Endocrinologists named in honours list


By Mardi Chapman

25 Jan 2024

Distinguished Professor Barbora de Courten

Australia Day Honours typically celebrate the past achievements and service of recipients but for Distinguished Professor Barbora de Courten, her OAM is motivation to do even more.

Professor de Courten, Associate Dean and Professor of Medicine at RMIT University and an Adjunct Professor at Monash University and University of Queensland and Specialist Physician at Monash Health, was awarded the Medal of the Order of Australia in the General Division for her service to medical research, and to healthcare.

She told the limbic she was very honoured to be recognised, particularly as someone who wasn’t born in Australia.

“Being recognised through an Order of Australia is a significant acknowledgement but the question is, what can you then do with that for the greater good of society and the medfical profession. This sort of award gives you recognition but also agency to do more.”

Professor de Courten, who has a broad background across epidemiology, pathophysiology, clinical trials and public health, said her seminal research was her early work conducted in the US identifying inflammation as a predictor of insulin resistance and later development of type 2 diabetes. [link here]

In her 20 years in Australia, her research has included identifying novel predictors of chronic diseases and nutritional and drug therapies that lower chronic inflammation and can be used for the prevention and treatment of obesity, type 2 diabetes, and cardiovascular disease.

She has led the Healthy Ageing Program at Monash University (2020-2022) and before then was Head of Clinical Endocrinology and Metabolism at the Baker Heart and Diabetes Institute (2004-2015).

On her list to “do more” to create a larger impact in healthcare is a plan to establish a multidisciplinary Centre for Health by Design at RMIT University.

She said co-design in healthcare was often tokenistic – with solutions often presented to consumers and other stakeholders as a fait accompli except for some superficial fine tuning.

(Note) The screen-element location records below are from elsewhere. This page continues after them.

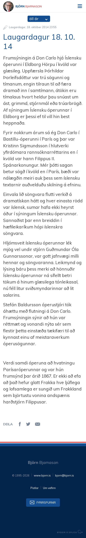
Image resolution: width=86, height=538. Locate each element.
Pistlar (34, 488)
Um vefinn (49, 488)
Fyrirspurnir (46, 502)
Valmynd (80, 6)
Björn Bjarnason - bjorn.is (26, 6)
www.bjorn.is (42, 475)
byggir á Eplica (70, 532)
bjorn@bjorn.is (64, 475)
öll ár (33, 18)
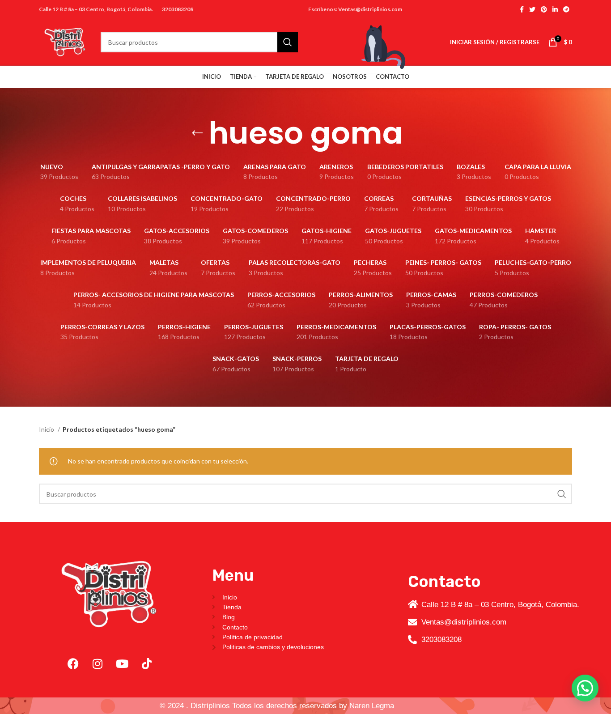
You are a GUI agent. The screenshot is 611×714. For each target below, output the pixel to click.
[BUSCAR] (562, 494)
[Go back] (197, 133)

Instead, “design thinking” to address healthcare problems will truly put the perspectives of users – patients or clinicians – at the centre and through this redefine the issues and reveal novel solutions.

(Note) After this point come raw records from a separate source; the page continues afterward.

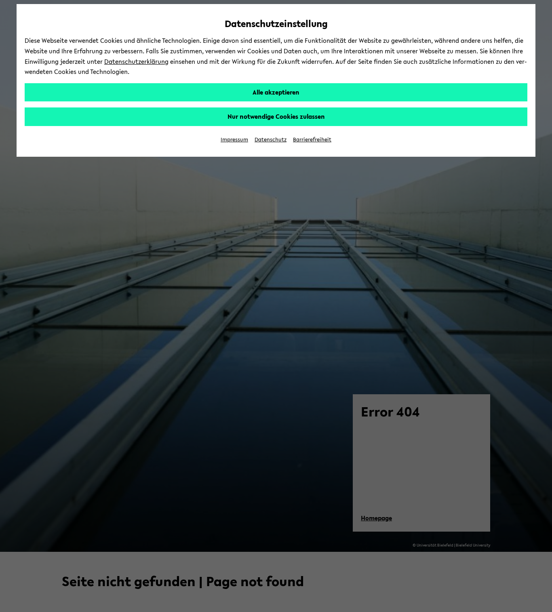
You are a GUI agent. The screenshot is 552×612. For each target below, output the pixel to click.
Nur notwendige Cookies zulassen (276, 116)
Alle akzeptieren (276, 92)
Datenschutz (271, 139)
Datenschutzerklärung (136, 61)
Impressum (234, 139)
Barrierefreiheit (312, 139)
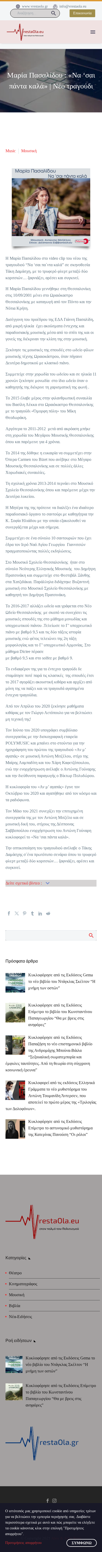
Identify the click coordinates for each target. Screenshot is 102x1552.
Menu (92, 32)
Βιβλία (14, 1305)
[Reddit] (48, 913)
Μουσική (29, 151)
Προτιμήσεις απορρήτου (23, 1543)
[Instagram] (54, 1501)
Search (91, 935)
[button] (53, 13)
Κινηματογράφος (23, 1284)
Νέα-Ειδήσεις (20, 1316)
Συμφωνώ (82, 1543)
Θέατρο (15, 1273)
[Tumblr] (32, 913)
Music (10, 151)
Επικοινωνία (82, 13)
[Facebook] (9, 913)
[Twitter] (17, 913)
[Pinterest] (24, 913)
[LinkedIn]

“So for example, in our diabetes clinics at Monash Health, we have a relatively big proportion of people who do not present to their medical appointments despite getting a SMS a few days prior to the appointment.”

“One obvious solution could be to send patients more reminders but if you actually start with the patient, empathise with them and understand their journey through the healthcare system, you may find out that the problem lies somewhere else like transport to the hospital.

“A lot of our patients at Monash Health have low socioeconomic status and language barriers. Therefore the solution in this case might be providing transport or telehealth.”

“I want to bring multidisciplinary teams together – people from health, people from design, people from business around value-based health care, computing and engineering, but also social sciences, because you need these multidisciplinary teams to then create real innovative solutions,” she said.

“We cannot do more of the same and expect different results.”

An advocate for “continuous learning, unlearning and relearning” throughout a career, Professor de Courten recommends more clinicians consider investing in an MBA.

“What happens both in the hospitals and academia, is you might be a fantastic researcher or clinician and because of that, you become a head of the department but you may not be a good leader or know how to manage a budgets.”

“I’ve done a lot of leadership training over the years, but the Monash Executive MBA was transformational for me.”

Passion, a willingness to say yes to opportunities, collaborating with other experts and finding good mentors within and outside one’s field of work and prioritising self-care are her other tips for shaping and managing a career with impact.

Professor John Wark

Also recognised this year with a Member of the Order of Australia (AM) in the General Division was endocrinologist Emeritus Professor John Wark.

Professor Wark was recognised for his significant service to medicine, particularly endocrinology, as a clinician, educator, and mentor.

He is Honorary Emeritus Physician in Bone and Mineral Medicine and Endocrinology at the Royal Melbourne Hospital and Emeritus Professor of Medicine at the University of Melbourne.

Professor Wark’s global contributions include participation in WHO working groups shaping guidelines for clinical trials in osteoporosis and menopause research.

He has recently published on long-term bone and growth outcomes of extremely preterm infants, clinical practice guidelines for osteoporosis and fracture prevention in Canada, and weight and body composition following risk-reducing salpingo-oophorectomy.

Professor Wark has been a member of local and international professional societies including the Endocrine Society of Australia, the Australian Society for Medical Research, the Endocrine Society (US), the American Society for Bone and Mineral Research and the International Bone and Mineral Society.